Telefonum çalınca elimi bir saniye der gibi kaldırdım. Bilmediğim bir numaraydı ama işe başladıktan sonra böyle numaralardan çok fazla aranmaya başlamıştım. Hepsi de iş ile alakalı olduğundan yine öyle olur diye bilgisayardan önümüzdeki ay için planlanan gezilerin ekranını açtım. "Efendim?" diye de cevap verdim normal çıkarmaya çalıştığım ses tonumla.

"Al-..."

"Alo?" dedim ses gidip geldiği için. "Sesim geliyor mu? Alo?"

"Ah-..."

Bu defa cızırtı sesi kulağıma dolduğunda telefonu hemen kendimden uzaklaştırdım. Cızırtı sesi gelmeye devam ettiği için telefonu da kapattım.

Çok geçmeden ekrana düşen çağrıyla yeniden telefonu açarak kulağıma götürdüm. "Alo?" dedim peşi sıra.

"Ahsen, sesim geliyor mu? Alo?"

Alparslan'ın sesiyle ellerim heyecandan titremeye başlayınca hızlıca ayağa kalkıp diğer elimi kulağımın üzerine götürdüm sesini daha net duyayım istediğimden. "Alp," dedim nefes nefese kalmış gibi. "Alp, sesim geliyor mu?"

"Geliyor, benim geliyor mu?" dedi daha az cızırtı sesi eşliğinde.

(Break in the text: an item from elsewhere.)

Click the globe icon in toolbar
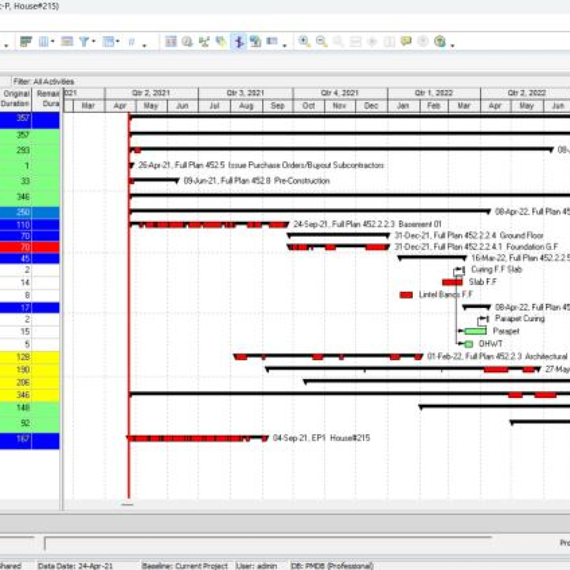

"Geliyor hayatım," dedim sesini içime çeker gibi. "Nasılsın? Bu kadar erken aramazdın beni, her şey yolunda mı?"

"Yolunda bebeğim, yolunda," dedi beni yatıştırmak ister gibi. "Sesini duymak için aradım çünkü uzun sürecek gibi." İçine derin bir nefes çektiğinde çok arada kaldığını hissettim. "Seni arayamazsam sakın korkma, aklına kötü şeyler getirme. Eğer ki şehit düşersem-"

"Alparslan lütfen," dedim gözlerim dolup taşarken. Hâlâ ayakta bekliyor, titriyordum. "Lütfen, n'olur benimle bu konuşmayı yapma, lütfen..."

"Mecburum Ahsen," dedi sesi bile paramparçaydı sanki. "Bilmen lazım. Eğer şehit düşersem bunun haberi gelir, bunun sana mutlaka haberi gelir. Yok, haber alamazsan bil ki ben yaşıyorum. Ne kadar sürer bilmiyorum ama yaşıyor olurum. Sana yeni kavuştum, Ahsen ben seni yeni buldum. Haber alamazsan korkma, sakın korkma benim güzel karım."